## WHAT IS EXPECTED
Transcribe every line of the listing below without any deviation.
EXTRACTED RECORDS section start
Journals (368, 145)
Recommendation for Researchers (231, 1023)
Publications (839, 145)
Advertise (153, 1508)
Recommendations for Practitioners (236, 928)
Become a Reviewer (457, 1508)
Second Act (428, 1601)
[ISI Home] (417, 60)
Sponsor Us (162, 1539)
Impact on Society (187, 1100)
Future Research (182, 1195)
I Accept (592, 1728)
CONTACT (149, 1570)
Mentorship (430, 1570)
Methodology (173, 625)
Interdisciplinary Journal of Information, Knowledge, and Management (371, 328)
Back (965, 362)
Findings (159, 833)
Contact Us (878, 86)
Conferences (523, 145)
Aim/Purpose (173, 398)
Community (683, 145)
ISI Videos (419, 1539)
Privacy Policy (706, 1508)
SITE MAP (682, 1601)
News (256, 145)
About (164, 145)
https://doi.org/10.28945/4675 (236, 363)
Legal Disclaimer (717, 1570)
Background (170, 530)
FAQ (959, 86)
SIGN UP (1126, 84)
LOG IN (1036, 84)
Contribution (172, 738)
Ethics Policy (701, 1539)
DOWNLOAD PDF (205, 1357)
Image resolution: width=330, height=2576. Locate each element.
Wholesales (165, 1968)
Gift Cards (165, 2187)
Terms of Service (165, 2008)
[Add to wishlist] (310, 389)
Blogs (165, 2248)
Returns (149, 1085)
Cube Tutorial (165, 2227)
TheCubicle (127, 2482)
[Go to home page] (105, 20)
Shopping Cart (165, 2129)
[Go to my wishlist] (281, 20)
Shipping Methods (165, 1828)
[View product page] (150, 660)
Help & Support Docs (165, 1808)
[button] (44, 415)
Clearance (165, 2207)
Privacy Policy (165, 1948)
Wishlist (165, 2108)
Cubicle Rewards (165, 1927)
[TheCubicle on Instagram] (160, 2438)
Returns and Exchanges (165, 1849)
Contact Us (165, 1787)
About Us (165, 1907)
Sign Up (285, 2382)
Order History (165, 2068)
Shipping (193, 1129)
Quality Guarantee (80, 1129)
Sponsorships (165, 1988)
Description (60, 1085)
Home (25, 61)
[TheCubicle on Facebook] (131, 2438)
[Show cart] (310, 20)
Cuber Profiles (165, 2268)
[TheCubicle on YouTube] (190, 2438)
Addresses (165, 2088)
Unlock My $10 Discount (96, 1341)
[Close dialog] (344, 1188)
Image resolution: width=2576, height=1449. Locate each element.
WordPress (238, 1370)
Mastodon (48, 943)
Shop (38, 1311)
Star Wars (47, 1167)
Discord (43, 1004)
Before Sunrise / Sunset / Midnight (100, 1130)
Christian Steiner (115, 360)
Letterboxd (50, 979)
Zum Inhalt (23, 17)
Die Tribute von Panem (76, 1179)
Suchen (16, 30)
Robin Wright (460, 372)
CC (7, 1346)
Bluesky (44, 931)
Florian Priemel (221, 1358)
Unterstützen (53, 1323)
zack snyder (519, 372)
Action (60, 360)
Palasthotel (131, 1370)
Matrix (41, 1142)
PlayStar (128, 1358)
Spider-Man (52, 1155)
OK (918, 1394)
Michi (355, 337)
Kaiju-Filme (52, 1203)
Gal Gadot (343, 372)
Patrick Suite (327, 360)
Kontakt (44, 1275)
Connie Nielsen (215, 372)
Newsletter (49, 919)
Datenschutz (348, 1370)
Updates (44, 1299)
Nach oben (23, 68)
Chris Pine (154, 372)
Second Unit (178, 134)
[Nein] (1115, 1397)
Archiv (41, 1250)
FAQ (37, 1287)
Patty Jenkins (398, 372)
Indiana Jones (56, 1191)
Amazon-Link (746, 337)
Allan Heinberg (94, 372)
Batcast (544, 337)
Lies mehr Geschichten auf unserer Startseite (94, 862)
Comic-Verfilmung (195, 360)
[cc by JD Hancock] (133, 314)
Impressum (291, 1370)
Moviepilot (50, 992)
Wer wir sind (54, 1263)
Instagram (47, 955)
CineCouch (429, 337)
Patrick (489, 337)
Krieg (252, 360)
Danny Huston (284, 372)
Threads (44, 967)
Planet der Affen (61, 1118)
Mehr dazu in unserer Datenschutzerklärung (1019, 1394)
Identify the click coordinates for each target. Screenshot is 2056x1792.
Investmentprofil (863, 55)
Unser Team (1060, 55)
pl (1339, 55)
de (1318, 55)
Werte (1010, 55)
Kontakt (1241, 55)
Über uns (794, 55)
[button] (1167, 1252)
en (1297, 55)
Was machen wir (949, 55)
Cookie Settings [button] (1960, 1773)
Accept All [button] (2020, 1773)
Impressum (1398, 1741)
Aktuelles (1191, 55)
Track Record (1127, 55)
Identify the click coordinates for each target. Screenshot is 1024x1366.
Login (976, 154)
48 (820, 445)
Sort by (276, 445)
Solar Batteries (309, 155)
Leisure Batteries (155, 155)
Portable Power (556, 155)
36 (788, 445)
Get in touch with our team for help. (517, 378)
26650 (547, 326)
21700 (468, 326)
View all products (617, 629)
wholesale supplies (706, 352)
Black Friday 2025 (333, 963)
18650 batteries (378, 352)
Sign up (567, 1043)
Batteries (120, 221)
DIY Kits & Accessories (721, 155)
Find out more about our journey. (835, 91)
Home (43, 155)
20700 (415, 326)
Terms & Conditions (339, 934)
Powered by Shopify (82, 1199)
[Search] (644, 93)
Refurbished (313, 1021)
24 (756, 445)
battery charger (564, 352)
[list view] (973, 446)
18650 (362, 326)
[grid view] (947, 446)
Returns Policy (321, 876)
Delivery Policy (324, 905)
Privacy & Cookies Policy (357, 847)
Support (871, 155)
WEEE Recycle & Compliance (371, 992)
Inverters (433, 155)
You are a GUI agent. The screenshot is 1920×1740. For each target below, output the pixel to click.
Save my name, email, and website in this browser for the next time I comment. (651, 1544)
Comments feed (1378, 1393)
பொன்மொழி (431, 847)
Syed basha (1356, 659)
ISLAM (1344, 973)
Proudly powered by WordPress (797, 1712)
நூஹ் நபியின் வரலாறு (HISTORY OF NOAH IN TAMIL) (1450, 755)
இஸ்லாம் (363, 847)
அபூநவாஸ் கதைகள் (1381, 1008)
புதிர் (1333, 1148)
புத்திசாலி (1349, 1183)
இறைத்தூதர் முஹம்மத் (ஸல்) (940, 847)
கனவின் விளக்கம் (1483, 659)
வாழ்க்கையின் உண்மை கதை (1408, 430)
EXTRACTED RECORDS section end
## PROBLEM SOLUTION
Journals (368, 145)
Recommendation for Researchers (231, 1023)
Publications (839, 145)
Advertise (153, 1508)
Recommendations for Practitioners (236, 928)
Become a Reviewer (457, 1508)
Second Act (428, 1601)
[ISI Home] (417, 60)
Sponsor Us (162, 1539)
Impact on Society (187, 1100)
Future Research (182, 1195)
I Accept (592, 1728)
CONTACT (149, 1570)
Mentorship (430, 1570)
Methodology (173, 625)
Interdisciplinary Journal of Information, Knowledge, and Management (371, 328)
Back (965, 362)
Findings (159, 833)
Contact Us (878, 86)
Conferences (523, 145)
Aim/Purpose (173, 398)
Community (683, 145)
ISI Videos (419, 1539)
Privacy Policy (706, 1508)
SITE MAP (682, 1601)
News (256, 145)
About (164, 145)
https://doi.org/10.28945/4675 (236, 363)
Legal Disclaimer (717, 1570)
Background (170, 530)
FAQ (959, 86)
SIGN UP (1126, 84)
LOG IN (1036, 84)
Contribution (172, 738)
Ethics Policy (701, 1539)
DOWNLOAD PDF (205, 1357)
Image resolution: width=330, height=2576. Locate each element.
Wholesales (165, 1968)
Gift Cards (165, 2187)
Terms of Service (165, 2008)
[Add to wishlist] (310, 389)
Blogs (165, 2248)
Returns (149, 1085)
Cube Tutorial (165, 2227)
TheCubicle (127, 2482)
[Go to home page] (105, 20)
Shopping Cart (165, 2129)
[Go to my wishlist] (281, 20)
Shipping Methods (165, 1828)
[View product page] (150, 660)
Help & Support Docs (165, 1808)
[button] (44, 415)
Clearance (165, 2207)
Privacy Policy (165, 1948)
Wishlist (165, 2108)
Cubicle Rewards (165, 1927)
[TheCubicle on Instagram] (160, 2438)
Returns and Exchanges (165, 1849)
Contact Us (165, 1787)
About Us (165, 1907)
Sign Up (285, 2382)
Order History (165, 2068)
Shipping (193, 1129)
Quality Guarantee (80, 1129)
Sponsorships (165, 1988)
Description (60, 1085)
Home (25, 61)
[TheCubicle on Facebook] (131, 2438)
[Show cart] (310, 20)
Cuber Profiles (165, 2268)
[TheCubicle on YouTube] (190, 2438)
Addresses (165, 2088)
Unlock My $10 Discount (96, 1341)
[Close dialog] (344, 1188)
Image resolution: width=2576, height=1449. Locate each element.
WordPress (238, 1370)
Mastodon (48, 943)
Shop (38, 1311)
Star Wars (47, 1167)
Discord (43, 1004)
Before Sunrise / Sunset / Midnight (100, 1130)
Christian Steiner (115, 360)
Letterboxd (50, 979)
Zum Inhalt (23, 17)
Die Tribute von Panem (76, 1179)
Suchen (16, 30)
Robin Wright (460, 372)
CC (7, 1346)
Bluesky (44, 931)
Florian Priemel (221, 1358)
Unterstützen (53, 1323)
zack snyder (519, 372)
Action (60, 360)
Palasthotel (131, 1370)
Matrix (41, 1142)
PlayStar (128, 1358)
Spider-Man (52, 1155)
OK (918, 1394)
Michi (355, 337)
Kaiju-Filme (52, 1203)
Gal Gadot (343, 372)
Patrick Suite (327, 360)
Kontakt (44, 1275)
Connie Nielsen (215, 372)
Newsletter (49, 919)
Datenschutz (348, 1370)
Updates (44, 1299)
Nach oben (23, 68)
Chris Pine (154, 372)
Second Unit (178, 134)
[Nein] (1115, 1397)
Archiv (41, 1250)
FAQ (37, 1287)
Patty Jenkins (398, 372)
Indiana Jones (56, 1191)
Amazon-Link (746, 337)
Allan Heinberg (94, 372)
Batcast (544, 337)
Lies mehr Geschichten auf unserer Startseite (94, 862)
Comic-Verfilmung (195, 360)
[cc by JD Hancock] (133, 314)
Impressum (291, 1370)
Moviepilot (50, 992)
Wer wir sind (54, 1263)
Instagram (47, 955)
CineCouch (429, 337)
Patrick (489, 337)
Krieg (252, 360)
Danny Huston (284, 372)
Threads (44, 967)
Planet der Affen (61, 1118)
Mehr dazu in unserer Datenschutzerklärung (1019, 1394)
Identify the click coordinates for each target. Screenshot is 2056x1792.
Investmentprofil (863, 55)
Unser Team (1060, 55)
pl (1339, 55)
de (1318, 55)
Werte (1010, 55)
Kontakt (1241, 55)
Über uns (794, 55)
[button] (1167, 1252)
en (1297, 55)
Was machen wir (949, 55)
Cookie Settings [button] (1960, 1773)
Accept All [button] (2020, 1773)
Impressum (1398, 1741)
Aktuelles (1191, 55)
Track Record (1127, 55)
Identify the click coordinates for each target. Screenshot is 1024x1366.
Login (976, 154)
48 (820, 445)
Sort by (276, 445)
Solar Batteries (309, 155)
Leisure Batteries (155, 155)
Portable Power (556, 155)
36 (788, 445)
Get in touch with our team for help. (517, 378)
26650 (547, 326)
21700 (468, 326)
View all products (617, 629)
wholesale supplies (706, 352)
Black Friday 2025 (333, 963)
18650 batteries (378, 352)
Sign up (567, 1043)
Batteries (120, 221)
DIY Kits & Accessories (721, 155)
Find out more about our journey. (835, 91)
Home (43, 155)
20700 (415, 326)
Terms & Conditions (339, 934)
Powered by Shopify (82, 1199)
[Search] (644, 93)
Refurbished (313, 1021)
24 (756, 445)
battery charger (564, 352)
[list view] (973, 446)
18650 (362, 326)
[grid view] (947, 446)
Returns Policy (321, 876)
Delivery Policy (324, 905)
Privacy & Cookies Policy (357, 847)
Support (871, 155)
WEEE Recycle & Compliance (371, 992)
Inverters (433, 155)
You are a GUI agent. The screenshot is 1920×1740. For each target below, output the pixel to click.
Save my name, email, and website in this browser for the next time I comment. (651, 1544)
Comments feed (1378, 1393)
பொன்மொழி (431, 847)
Syed basha (1356, 659)
ISLAM (1344, 973)
Proudly powered by WordPress (797, 1712)
நூஹ் நபியின் வரலாறு (HISTORY OF NOAH IN TAMIL) (1450, 755)
இஸ்லாம் (363, 847)
அபூநவாஸ் கதைகள் (1381, 1008)
புதிர் (1333, 1148)
புத்திசாலி (1349, 1183)
இறைத்தூதர் முஹம்மத் (ஸல்) (940, 847)
கனவின் விளக்கம் (1483, 659)
வாழ்க்கையின் உண்மை கதை (1408, 430)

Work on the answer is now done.